Here’s another excerpt from my 10th book, The Secret of Vigor – How to Overcome Burnout, Restore Biochemical Balance and Reclaim Your Natural Energy

Some of the most popular New Year’s resolutions every year are:
*Lose Weight
*Get in Shape
*Reduce Stress
*Get Healthier
*Win the Lottery

The Secret of Vigor can help you with 4 out of 5 of the most popular resolution goals, so I’ll be posting excerpts from the book for the next several weeks – so please stay tuned for each installment.

If you simply can’t wait, then you can certainly get a copy at or at your favorite library or bookstore.

Stress Hormones Defined
A number of different biomarkers have been used in studies of chronic stress and stress-hormone balance. To help you better understand some of the concepts and vocabulary used to explain the biochemical activities that stress sets into motion, here are brief descriptions of these biomarkers:

* Cortisol is a hormone produced by the adrenal glands. Its main “acute” functions are to increase blood-sugar levels (via insulin antagonism), reduce inflammation, and stimulate immune function. Its main “chronic” effects are to increase blood-sugar levels (via appetite stimulation), increase inflammation, and suppress immune function.
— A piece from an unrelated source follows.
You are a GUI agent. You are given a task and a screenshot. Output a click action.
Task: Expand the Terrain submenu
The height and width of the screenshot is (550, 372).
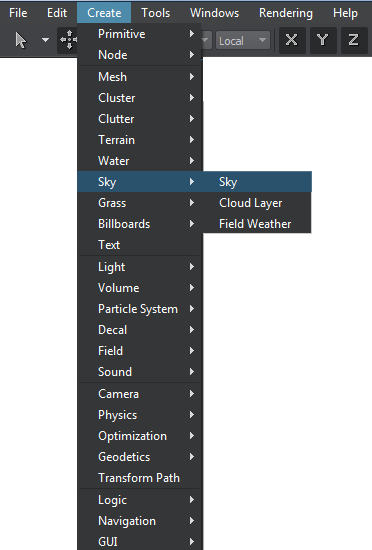[x=140, y=140]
* Testosterone and DHEA (dehydroepiandrosterone) are hormones produced by the adrenal glands. They suppress inflammatory cytokines, reduce oxidative damage, and improve insulin sensitivity—but testosterone and DHEA levels are suppressed when cortisol production is elevated, so you “lose” much of their anti-inflammatory and antioxidant benefits during periods of chronic stress.

* Epinephrine, norepinephrine, and dopamine are catecholamines produced in the brain. They increase during acute stress and are involved in brain function and vigilance, but production is suppressed during chronic stress, leading to fatigue, depression, and low vigor.

* Interleukin-6 and TNF-alpha are inflammatory cytokines produced by immune system cells. They normally are produced to slow acute tissue damage, but when produced chronically, they actually lead to accelerated tissue damage.

* C-reactive protein (CRP) is a protein synthesized in the liver. It is elevated during chronic inflammation.